As Gruchy notes negative responses to the alleged martyrdom of Bonhoeffer centre around the political nature of Bonhoeffer’s death, as indeed do my reservations. The response of Meiser and Bender is representative of this response:

Bishop Meiser of the Lutheran Church, though he was himself imprisoned by Hitler in the early days of the Third Reich, refused to attend a memorial service for Bonhoeffer at Flossenburg because he regarded his death as political – not Christian martyrdom. Harold Bender, an influential leader among post-World War II Mennonites, was initially strongly attracted to Bonhoeffer by his call in The Cost of Discipleship, but he changed his mind on discovering that Bonhoeffer had forsaken pacifist principles and participated in the conspiracy on Hitler’s life. (P. 16).

What is interesting is that both Meiser as a Lutheran and Bender as a Mennonite (it was Bender you will remember responsible for the characterisation of anabaptism as an uniformlyy pacifistic – and schleitheimic – movement); although in different ways both affirm a two kingdom theology whereby the political and the spiritual are demarcated.

Quite rightly De Gruchy criticises some of the assumptions such an approach can often exhibit by questioning this political/religious demarcation:

Moreover, the cause of Bonhoeffer’s death and his testimony in dying cannot be separated. His death resulted in the name of Christ to the denomic power of Nazism and his struggle to restore a just social order in Germany. Yet the full significance of this political involvement can be appreciated only when read in the light of his witness in his prison cell and before his fellows prior to his death … the decision [Bonhoeffer] made to become involved in the plot [to assassinate Hitler] cannot be separated from his Christian Commitment. (P. 17).

In other words, politics and theology cannot be separated into different spheres. As Rasmussen (Reality and Resistance) has shown this conviction of of the gospel’s import for the whole of life resonates throughout Bonhoeffer’s oeuvre. It is also an irrelevant. There is not doubt Bonhoeffer’s actions were consistent with his developing theology, in particular his ecclesiology and christology, the latter taking prominence over the former. No one so far as i am aware seriously thinks there was for Bonhoeffer a conscious change in mode of operation from theology to politics.

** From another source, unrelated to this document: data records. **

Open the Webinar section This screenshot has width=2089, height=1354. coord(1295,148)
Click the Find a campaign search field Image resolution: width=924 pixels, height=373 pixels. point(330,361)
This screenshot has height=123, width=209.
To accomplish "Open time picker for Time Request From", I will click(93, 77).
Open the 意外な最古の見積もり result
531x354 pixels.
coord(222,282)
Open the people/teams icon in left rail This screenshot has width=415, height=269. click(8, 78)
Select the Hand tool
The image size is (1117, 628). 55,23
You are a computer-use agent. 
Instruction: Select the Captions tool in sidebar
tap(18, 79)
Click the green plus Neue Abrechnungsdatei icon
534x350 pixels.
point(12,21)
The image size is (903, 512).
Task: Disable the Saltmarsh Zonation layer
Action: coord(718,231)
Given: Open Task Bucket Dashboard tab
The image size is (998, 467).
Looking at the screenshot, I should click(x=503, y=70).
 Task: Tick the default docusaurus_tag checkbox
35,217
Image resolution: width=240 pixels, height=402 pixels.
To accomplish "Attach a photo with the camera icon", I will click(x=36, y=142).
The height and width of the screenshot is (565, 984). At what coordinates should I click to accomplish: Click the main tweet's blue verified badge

It is not that Bonhoeffer died as a result of his attempted furtherance of a political aim that casts doubt on his status as a martyr of the Church, it is the manner of that action, namely the resort to violence that should provoke pause for reflection ( I wrote about this in more depth and still by and large agree in this PDF file). The clearest analogy is that of Martin Luther King, in my view undoubtedly a martyr of the Christian Church. Why? Because MLK witness was one that resounded with the politics of Jesus without the ambiguity of Bonhoeffer’s complicity in murder (although, as has been pointed out before although I forget by whom MLK’s success was partly attributable to the violence of some who shared the aims of the Civil Rights Movement that the failure of MLK could have brought to the foreground).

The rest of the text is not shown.